Kleinmachnow arose at the former Bäke creek, today replaced by the Teltow Canal built in 1906. Parvo Machenow was first mentioned in the 1375 land registry (Landbuch) of Emperor Charles IV, then also Brandenburg Elector. In medieval times the ford was controlled by a castle, recently held by the Hake noble family. Together with the canal the Kleinmachnow lock was erected, soon becoming a landmark.

From the early 20th century the former village developed to an affluent suburb of Berlin. In 1937 Wilhelm Ohnesorge, minister of the Reichspost, acquired the Hakeburg mansion as his residence and established a large research facility of communications-electronics here. In World War II Kleinmachnow was the site of a labour camp with about 5,000 inmates, including a subcamp of Sachsenhausen.

On the night of 2–3 December 1943, a Lancaster plane of the Royal Australian Air Force (flight LM 316) was shot down over  Kleinmachnow, one of those killed being the well-known Norwegian writer and poet Nordahl Grieg, at the time serving as a war correspondent. (A memorial stone was unveiled at the site () in November 2003.)

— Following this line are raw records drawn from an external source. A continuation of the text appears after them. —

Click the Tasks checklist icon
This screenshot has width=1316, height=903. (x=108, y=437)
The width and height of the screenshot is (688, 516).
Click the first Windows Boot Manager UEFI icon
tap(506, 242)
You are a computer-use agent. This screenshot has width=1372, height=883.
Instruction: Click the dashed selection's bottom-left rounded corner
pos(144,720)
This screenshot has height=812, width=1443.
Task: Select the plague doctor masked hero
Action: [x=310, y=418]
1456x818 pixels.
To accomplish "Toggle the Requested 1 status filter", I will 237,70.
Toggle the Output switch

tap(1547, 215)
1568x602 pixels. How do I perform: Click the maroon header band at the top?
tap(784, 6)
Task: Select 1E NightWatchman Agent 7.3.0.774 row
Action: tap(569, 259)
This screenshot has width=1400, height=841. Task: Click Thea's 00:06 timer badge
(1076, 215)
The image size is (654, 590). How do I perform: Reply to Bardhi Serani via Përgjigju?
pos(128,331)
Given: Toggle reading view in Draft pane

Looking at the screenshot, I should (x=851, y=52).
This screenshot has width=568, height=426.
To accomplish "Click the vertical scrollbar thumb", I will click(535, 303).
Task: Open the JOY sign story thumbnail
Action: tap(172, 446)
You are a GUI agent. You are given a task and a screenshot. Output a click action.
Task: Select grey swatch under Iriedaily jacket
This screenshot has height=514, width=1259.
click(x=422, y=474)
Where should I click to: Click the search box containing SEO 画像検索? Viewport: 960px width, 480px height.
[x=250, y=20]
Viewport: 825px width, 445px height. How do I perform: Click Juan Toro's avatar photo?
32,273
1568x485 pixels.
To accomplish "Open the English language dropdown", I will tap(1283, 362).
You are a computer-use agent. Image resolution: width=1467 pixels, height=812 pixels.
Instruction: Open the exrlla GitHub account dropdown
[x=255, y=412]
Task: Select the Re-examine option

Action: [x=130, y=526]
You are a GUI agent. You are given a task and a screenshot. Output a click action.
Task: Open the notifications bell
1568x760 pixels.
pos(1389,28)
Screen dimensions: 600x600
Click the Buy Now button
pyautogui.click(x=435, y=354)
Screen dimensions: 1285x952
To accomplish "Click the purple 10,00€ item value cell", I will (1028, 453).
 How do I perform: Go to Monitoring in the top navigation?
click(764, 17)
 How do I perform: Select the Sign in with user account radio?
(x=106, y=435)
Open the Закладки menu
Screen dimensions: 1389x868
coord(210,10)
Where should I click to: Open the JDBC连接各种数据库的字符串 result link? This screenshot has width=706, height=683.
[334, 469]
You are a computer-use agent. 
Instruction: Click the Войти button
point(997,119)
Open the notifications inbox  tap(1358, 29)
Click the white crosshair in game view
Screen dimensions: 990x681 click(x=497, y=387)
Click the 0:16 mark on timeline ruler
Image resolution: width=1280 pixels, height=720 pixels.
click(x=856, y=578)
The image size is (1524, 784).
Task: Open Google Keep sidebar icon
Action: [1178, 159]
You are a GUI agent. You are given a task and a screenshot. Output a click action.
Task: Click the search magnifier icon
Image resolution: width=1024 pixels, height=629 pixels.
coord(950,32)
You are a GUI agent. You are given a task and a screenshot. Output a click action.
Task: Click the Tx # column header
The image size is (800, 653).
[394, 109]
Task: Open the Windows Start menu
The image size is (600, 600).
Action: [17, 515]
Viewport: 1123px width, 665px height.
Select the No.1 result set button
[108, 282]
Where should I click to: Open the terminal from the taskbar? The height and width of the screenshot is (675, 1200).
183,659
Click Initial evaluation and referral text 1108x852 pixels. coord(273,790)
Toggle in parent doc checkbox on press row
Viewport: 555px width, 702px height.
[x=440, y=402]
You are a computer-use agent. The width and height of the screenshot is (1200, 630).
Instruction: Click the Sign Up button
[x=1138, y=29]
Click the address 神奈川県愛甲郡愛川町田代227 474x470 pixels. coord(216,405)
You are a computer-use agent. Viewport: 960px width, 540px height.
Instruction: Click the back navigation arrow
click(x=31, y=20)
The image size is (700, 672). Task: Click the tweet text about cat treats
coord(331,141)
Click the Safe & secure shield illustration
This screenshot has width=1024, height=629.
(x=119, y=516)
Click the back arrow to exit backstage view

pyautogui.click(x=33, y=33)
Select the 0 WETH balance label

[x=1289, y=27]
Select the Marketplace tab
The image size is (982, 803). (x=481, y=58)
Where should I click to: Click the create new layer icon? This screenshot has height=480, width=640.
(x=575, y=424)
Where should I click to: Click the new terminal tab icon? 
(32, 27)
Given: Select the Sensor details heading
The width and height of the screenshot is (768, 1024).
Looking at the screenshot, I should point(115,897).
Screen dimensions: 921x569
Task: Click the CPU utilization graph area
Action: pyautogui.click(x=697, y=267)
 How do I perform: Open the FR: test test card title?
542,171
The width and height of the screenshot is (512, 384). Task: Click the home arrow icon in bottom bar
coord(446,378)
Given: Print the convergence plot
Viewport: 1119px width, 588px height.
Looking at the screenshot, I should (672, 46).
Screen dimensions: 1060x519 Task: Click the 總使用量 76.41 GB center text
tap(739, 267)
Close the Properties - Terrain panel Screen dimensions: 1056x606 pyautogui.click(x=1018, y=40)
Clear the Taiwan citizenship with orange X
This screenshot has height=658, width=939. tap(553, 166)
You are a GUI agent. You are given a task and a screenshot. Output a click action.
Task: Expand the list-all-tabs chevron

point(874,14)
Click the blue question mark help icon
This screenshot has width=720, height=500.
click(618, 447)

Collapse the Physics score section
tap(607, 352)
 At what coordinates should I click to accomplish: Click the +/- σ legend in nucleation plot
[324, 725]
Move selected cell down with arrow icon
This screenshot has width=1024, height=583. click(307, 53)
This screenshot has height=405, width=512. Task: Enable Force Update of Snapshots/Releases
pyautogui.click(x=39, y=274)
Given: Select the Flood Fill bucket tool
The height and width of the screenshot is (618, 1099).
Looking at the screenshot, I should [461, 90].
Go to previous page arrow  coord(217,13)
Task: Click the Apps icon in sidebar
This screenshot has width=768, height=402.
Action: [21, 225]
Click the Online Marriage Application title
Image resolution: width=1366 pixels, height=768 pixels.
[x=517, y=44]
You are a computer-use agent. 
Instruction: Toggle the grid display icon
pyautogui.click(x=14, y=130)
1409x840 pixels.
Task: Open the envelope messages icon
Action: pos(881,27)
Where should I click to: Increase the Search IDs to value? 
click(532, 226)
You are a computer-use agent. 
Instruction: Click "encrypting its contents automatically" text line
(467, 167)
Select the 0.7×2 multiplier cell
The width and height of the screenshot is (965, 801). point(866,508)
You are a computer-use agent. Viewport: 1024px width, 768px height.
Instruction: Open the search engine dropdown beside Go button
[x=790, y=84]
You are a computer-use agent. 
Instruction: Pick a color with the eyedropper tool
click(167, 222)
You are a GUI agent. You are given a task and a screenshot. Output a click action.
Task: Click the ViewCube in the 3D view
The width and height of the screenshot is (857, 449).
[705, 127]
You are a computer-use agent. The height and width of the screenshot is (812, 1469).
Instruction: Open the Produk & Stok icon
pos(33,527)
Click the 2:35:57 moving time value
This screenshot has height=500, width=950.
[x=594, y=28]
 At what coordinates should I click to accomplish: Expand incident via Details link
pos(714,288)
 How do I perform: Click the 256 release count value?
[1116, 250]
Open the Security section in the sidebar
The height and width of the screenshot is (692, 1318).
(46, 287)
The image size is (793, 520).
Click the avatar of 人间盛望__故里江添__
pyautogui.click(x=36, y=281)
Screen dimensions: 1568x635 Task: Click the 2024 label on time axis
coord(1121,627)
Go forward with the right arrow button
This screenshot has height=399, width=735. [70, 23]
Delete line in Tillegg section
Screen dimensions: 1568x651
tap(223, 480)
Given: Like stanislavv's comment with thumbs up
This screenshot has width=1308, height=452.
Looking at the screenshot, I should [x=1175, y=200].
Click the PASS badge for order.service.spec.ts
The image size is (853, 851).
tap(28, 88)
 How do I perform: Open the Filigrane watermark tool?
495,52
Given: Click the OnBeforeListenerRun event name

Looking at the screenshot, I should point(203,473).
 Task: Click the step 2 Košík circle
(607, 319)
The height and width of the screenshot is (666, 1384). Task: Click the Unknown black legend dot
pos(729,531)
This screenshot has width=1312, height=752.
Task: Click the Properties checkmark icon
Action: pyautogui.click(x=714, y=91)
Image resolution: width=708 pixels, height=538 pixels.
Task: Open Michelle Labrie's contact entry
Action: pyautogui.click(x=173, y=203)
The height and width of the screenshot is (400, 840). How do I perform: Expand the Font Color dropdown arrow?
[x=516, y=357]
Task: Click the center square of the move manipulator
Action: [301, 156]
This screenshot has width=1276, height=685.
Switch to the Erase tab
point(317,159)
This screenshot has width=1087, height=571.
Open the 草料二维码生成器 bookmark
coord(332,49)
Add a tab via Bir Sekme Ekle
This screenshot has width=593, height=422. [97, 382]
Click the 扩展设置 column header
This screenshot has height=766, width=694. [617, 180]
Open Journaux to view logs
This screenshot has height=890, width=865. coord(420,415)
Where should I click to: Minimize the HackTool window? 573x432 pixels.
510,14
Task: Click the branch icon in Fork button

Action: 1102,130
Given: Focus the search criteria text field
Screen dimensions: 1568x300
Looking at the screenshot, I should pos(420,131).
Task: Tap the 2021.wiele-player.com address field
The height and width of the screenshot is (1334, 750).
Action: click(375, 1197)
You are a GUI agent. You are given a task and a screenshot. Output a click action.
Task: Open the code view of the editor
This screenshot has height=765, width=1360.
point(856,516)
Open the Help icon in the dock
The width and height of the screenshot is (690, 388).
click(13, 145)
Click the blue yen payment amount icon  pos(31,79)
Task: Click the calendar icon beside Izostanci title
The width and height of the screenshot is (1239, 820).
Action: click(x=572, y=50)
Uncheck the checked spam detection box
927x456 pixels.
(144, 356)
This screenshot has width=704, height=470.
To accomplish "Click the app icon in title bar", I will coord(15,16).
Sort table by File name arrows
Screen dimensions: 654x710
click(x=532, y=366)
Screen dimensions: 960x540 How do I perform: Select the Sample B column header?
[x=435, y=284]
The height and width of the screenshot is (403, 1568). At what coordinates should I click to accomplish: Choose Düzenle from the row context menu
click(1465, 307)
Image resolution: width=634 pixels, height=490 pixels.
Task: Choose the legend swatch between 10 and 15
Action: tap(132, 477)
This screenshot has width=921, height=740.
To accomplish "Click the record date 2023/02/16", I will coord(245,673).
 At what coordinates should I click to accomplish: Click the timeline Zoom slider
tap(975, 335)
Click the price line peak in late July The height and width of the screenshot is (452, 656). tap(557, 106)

In 1946 the Socialist Unity Party of Germany (SED) seized the Hakeburg, which hosted the party's academy in the following years. From 1961 to 1989 the municipality was girded by the Berlin Wall on three sides and the motorway near Dreilinden (today Bundesautobahn 115) was the site of a major border crossing, counterpart of the Allied checkpoint Bravo in West Berlin. Since German reunification Kleinmachnow has seen a major increase of population, while the restitution of numerous plots in favour of those owners who had fled from the GDR led to fierce conflicts.

Demography

Politics

Seats in the municipal assembly (Gemeindevertretung) as of 2008 elections:
Christian Democratic Union: 6 (21.0%)
Social Democratic Party of Germany: 5 (19.7%)
The Left: 4 (13.4%)
WIR (independent): 4 (12.8%)
Alliance 90/The Greens: 3 (11.0%)
Free Democratic Party: 3 (10.3%)
BIK (independent): 2 (5.7%)
PRO (independent): 1 (3.5%)

Sports
Kleinmachnow is one of the three home towns of the basketball team TKS 49ers.

Twin towns
 Schopfheim, Germany, since 1996
 Battambang, Cambodia
 Klatovy, Czech Republic

Notable people
Lily Braun, feminist, born 2 July 1865 in Halberstadt, died 8 August 1916 in Berlin, lived in Kleinmachnow from 1909
Friedrich Kayßler, actor, born 7 April 1874 in Neurode (Nowa Ruda), died 24 April 1945 in Kleinmachnow
Arnold Schönberg, composer, born 13 September 1874 in Vienna, died 13 July 1951 in Los Angeles, lived in Kleinmachnow from 1911 to 1913
Kurt Weill, composer, born 2 March 1900 in Dessau; died 3 April 1950 in New York City, lived in Kleinmachnow from 1932 to 1933
Hanns Maaßen, writer, born 26 December 1908 in Lübeck, died 23 June 1983 in Mahlow, lived in Kleinmachnow from 1971
Margarete Sommer, humanitarian, born 21 July 1893, died 30 June 1965, lived in Kleinmachnow from 1934 to 1950
Fred Wander, writer, born 5 January 1917 in Vienna, died 10 July 2006 in Vienna, lived in Kleinmachnow from 1958 to 1983
Karl Gass, documentary filmmaker, born 2 February 1917 in Mannheim, died 29 January 2009 in Kleinmachnow, lived in Kleinmachnow from 1961 to 2009
Christa Wolf, writer, born 18 March 1929 in Landsberg an der Warthe (Gorzów Wielkopolski), died 1 December 2011 in Berlin, lived in Kleinmachnow from 1962 to 1976

References

External links

Localities in Potsdam-Mittelmark
Teltow (region)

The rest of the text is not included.